# Safety Goggles



## MrsN (Sep 29, 2008)

I have been doing a bit more sanding lately, and have noticed my eyes are not completely happy with the change. I always wear safety glasses, but I was thinking about getting a pair of goggles to keep out more of the airborne dust. 
Do any of you have experience/recommendations for goggles? I have nightmares about the awful goggles from science class that are uncomfortable and leave a red ring around your face with hair tangled in the elastic cord. Are there better options?
Thanks for your input
MrsN


----------



## JonathanG (Jan 18, 2010)

Are you using any sort of dust collection while you're doing the sanding? I'm assuming you're also wearing some sort of dust mask as well? If you were to use some sort of dust collector, that would help both your eyes and lungs, plus keep your work area cleaner overall.

Is it hand sanding, power sanding, or both? Even a shop vacuum with a HEPA filter is a good place to start if you're not using one right now.


----------



## DanLyke (Feb 8, 2007)

I looked at several of the full-face positive pressure systems, and eventually settled on a set of goggles from my local paintball store. They've got a small battery powered fan that feeds through a foam filter that looks about as good as the Trend face shield, are much better optically than the cheap hardware store goggles, and fit fairly well.

When I wear a respirator under them it's a little snug, but not too bad. I'm not a turner, though, and a big portion of my motivation for goggles rather than the full-on system was that I use 'em crawling around under the house too. if I used a lathe I'd be looking at the Trend system or even the 3M system (the Triton system curves in two dimensions, which makes it harder to put a sheet of sacrificial plastic over it).


----------



## Pimzedd (Jan 22, 2007)

Dan - Just wondering if the paintball mask meet the ANSI Z87.1 standard that all safety glasses should meet?


----------



## DanLyke (Feb 8, 2007)

Yes (and from a general feel standpoint seem quite a bit sturdier than the standard department store goggles), but that's a great reminder that you should verify that the goggles claim Z87.1 compliance!


----------



## stevenhsieh (Jan 8, 2010)

*Uvex Flex Seal Goggles*

They are my favorite goggles.


----------



## FirehouseWoodworking (Jun 9, 2009)

I agree with Steven. I've had mine for quite a while and they're great. They keep the dust out and feel very light and comfortable on my face.

Don't pull the strap very tight, just snug, and you won't have all the high school lab marks.

And if you LIGHTLY wipe down the outside lense from time to time with a dryer sheet, sanding dust won't adhere to it and fuzz up your visibility.
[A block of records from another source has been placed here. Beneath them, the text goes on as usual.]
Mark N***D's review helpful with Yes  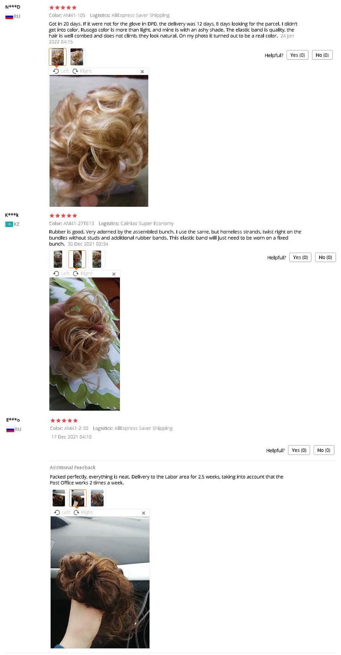coord(297,55)
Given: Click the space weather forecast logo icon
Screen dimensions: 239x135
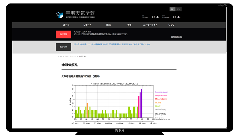Looking at the screenshot, I should [60, 15].
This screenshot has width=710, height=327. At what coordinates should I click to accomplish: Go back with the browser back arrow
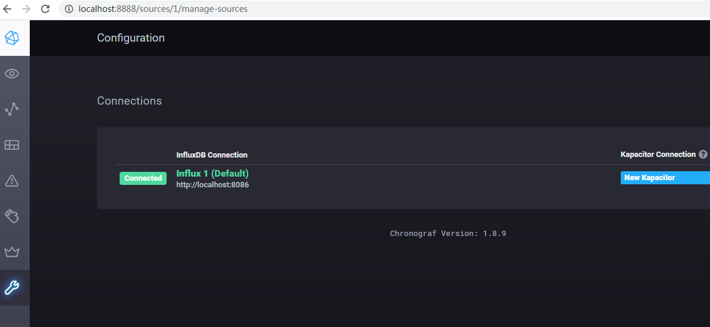pos(8,8)
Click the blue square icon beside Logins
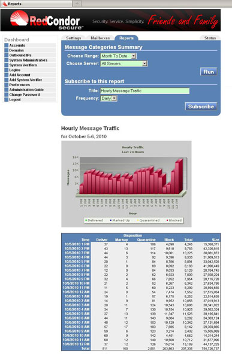Screen dimensions: 232x359 click(7, 70)
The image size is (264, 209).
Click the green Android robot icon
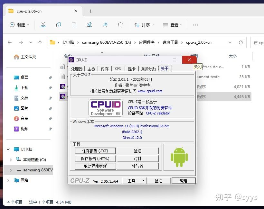pyautogui.click(x=179, y=157)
When the dust starts to adhere, just give it another wipe.

Good luck. Cheers!


----------



## TopamaxSurvivor (May 2, 2008)

Have you tried any drops in your eyes? the dust might be just enough to give you 'dry eye".


----------



## JonathanG (Jan 18, 2010)

Dave, great tip regarding using the dryer sheet to keep static electricity down so the dust isn't attracted to the lens.


----------



## Pimzedd (Jan 22, 2007)

Dan - Can you let us know what make and model you have? You got me thinking about the paintball masks. I tried to look at them but there are so many models.

Steve - Where did you get your goggles?


----------



## JonathanG (Jan 18, 2010)

Do you all prefer the neoprene, or fabric headband on the Uvex goggles? I see those 2-styles of headbands on Amazon.


----------



## DanLyke (Feb 8, 2007)

I'll see if I can find an identifier on them. I just went in to my local paintball store and said "I need something ANSI rated that gives me powered filtered air", described what I was doing (crawling around under the house installing fiberglass insulation… yuck) and that's what they gave me.


----------



## Knothead62 (Apr 17, 2010)

Dust collection system. Your home vacuum should do the trick or a Shop Vac. If you do any amount of sanding and woodworking, go with a SV.


----------



## NewfieDan (Feb 24, 2011)

There are numerous safety "goggles" available. In addition to being an electriciam I ma also a safety advosor to some of the large mega projects here in Canada.

We use something called "fectoggles" this is a generic term which is essentially a pair of convetional safety glaases the have closed cell foam arounf the frames. The foam keeps out fine dust and debris very effectively without having to wear the older style goggles you mentioned. There are numerous styles available. They can be as stylish as you wish but still provide adequate protection from the fine dust caused by sanding. You may also notice that even with these glasses you find dust getting in your eyes.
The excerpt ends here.